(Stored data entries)
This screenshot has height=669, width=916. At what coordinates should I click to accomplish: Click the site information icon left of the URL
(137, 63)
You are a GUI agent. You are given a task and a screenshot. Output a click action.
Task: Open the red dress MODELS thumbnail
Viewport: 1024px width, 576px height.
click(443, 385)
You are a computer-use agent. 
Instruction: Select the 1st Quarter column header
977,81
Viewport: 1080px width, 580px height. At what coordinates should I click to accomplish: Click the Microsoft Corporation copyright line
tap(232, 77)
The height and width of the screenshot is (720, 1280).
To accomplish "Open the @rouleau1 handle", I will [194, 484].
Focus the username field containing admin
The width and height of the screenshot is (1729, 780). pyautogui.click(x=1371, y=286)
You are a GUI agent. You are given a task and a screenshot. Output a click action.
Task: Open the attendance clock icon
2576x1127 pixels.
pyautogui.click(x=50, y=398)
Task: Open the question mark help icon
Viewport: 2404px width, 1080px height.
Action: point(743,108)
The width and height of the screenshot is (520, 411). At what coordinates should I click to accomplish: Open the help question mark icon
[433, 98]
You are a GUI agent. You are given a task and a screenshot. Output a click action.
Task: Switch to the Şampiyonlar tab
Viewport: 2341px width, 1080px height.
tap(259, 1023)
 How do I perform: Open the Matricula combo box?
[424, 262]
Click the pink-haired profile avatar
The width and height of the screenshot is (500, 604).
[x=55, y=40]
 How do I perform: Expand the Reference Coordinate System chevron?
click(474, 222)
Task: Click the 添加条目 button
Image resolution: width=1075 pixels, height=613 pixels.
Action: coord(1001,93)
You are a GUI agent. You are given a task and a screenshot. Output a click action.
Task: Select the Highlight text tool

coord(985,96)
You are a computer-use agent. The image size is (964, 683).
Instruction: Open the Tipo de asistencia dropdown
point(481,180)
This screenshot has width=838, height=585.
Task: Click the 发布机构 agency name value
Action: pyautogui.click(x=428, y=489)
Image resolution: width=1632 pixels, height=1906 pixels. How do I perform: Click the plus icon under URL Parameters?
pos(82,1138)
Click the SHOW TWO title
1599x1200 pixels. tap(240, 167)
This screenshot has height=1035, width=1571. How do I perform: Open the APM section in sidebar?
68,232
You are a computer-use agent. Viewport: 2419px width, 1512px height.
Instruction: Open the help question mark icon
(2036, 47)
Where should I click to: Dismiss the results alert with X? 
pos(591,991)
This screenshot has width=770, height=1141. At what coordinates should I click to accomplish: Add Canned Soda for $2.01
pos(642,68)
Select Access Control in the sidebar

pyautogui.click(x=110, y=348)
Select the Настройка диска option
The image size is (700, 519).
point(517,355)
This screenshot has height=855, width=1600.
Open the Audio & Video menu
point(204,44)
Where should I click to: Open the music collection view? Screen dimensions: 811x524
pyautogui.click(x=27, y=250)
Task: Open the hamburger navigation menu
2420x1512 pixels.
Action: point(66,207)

* What you should do *
Rewrite every line of the material above as a numbered list, leaving out the blank lines.

* Solution below *
1. This screenshot has height=669, width=916. At what coordinates should I click to accomplish: Click the site information icon left of the URL
2. (137, 63)
3. You are a GUI agent. You are given a task and a screenshot. Output a click action.
4. Task: Open the red dress MODELS thumbnail
5. Viewport: 1024px width, 576px height.
6. click(443, 385)
7. You are a computer-use agent. 
8. Instruction: Select the 1st Quarter column header
9. 977,81
10. Viewport: 1080px width, 580px height. At what coordinates should I click to accomplish: Click the Microsoft Corporation copyright line
11. tap(232, 77)
12. The height and width of the screenshot is (720, 1280).
13. To accomplish "Open the @rouleau1 handle", I will [194, 484].
14. Focus the username field containing admin
15. The width and height of the screenshot is (1729, 780). pyautogui.click(x=1371, y=286)
16. You are a GUI agent. You are given a task and a screenshot. Output a click action.
17. Task: Open the attendance clock icon
18. 2576x1127 pixels.
19. pyautogui.click(x=50, y=398)
20. Task: Open the question mark help icon
21. Viewport: 2404px width, 1080px height.
22. Action: point(743,108)
23. The width and height of the screenshot is (520, 411). At what coordinates should I click to accomplish: Open the help question mark icon
24. [433, 98]
25. You are a GUI agent. You are given a task and a screenshot. Output a click action.
26. Task: Switch to the Şampiyonlar tab
27. Viewport: 2341px width, 1080px height.
28. tap(259, 1023)
29.  How do I perform: Open the Matricula combo box?
30. [424, 262]
31. Click the pink-haired profile avatar
32. The width and height of the screenshot is (500, 604).
33. [x=55, y=40]
34.  How do I perform: Expand the Reference Coordinate System chevron?
35. click(474, 222)
36. Task: Click the 添加条目 button
37. Image resolution: width=1075 pixels, height=613 pixels.
38. Action: coord(1001,93)
39. You are a GUI agent. You are given a task and a screenshot. Output a click action.
40. Task: Select the Highlight text tool
41. coord(985,96)
42. You are a computer-use agent. The image size is (964, 683).
43. Instruction: Open the Tipo de asistencia dropdown
44. point(481,180)
45. This screenshot has width=838, height=585.
46. Task: Click the 发布机构 agency name value
47. Action: pyautogui.click(x=428, y=489)
48. Image resolution: width=1632 pixels, height=1906 pixels. How do I perform: Click the plus icon under URL Parameters?
49. pos(82,1138)
50. Click the SHOW TWO title
51. 1599x1200 pixels. tap(240, 167)
52. This screenshot has height=1035, width=1571. How do I perform: Open the APM section in sidebar?
53. 68,232
54. You are a computer-use agent. Viewport: 2419px width, 1512px height.
55. Instruction: Open the help question mark icon
56. (2036, 47)
57. Where should I click to: Dismiss the results alert with X? 
58. pos(591,991)
59. This screenshot has width=770, height=1141. At what coordinates should I click to accomplish: Add Canned Soda for $2.01
60. pos(642,68)
61. Select Access Control in the sidebar
62. pyautogui.click(x=110, y=348)
63. Select the Настройка диска option
64. The image size is (700, 519).
65. point(517,355)
66. This screenshot has height=855, width=1600.
67. Open the Audio & Video menu
68. point(204,44)
69. Where should I click to: Open the music collection view? Screen dimensions: 811x524
70. pyautogui.click(x=27, y=250)
71. Task: Open the hamburger navigation menu
72. 2420x1512 pixels.
73. Action: point(66,207)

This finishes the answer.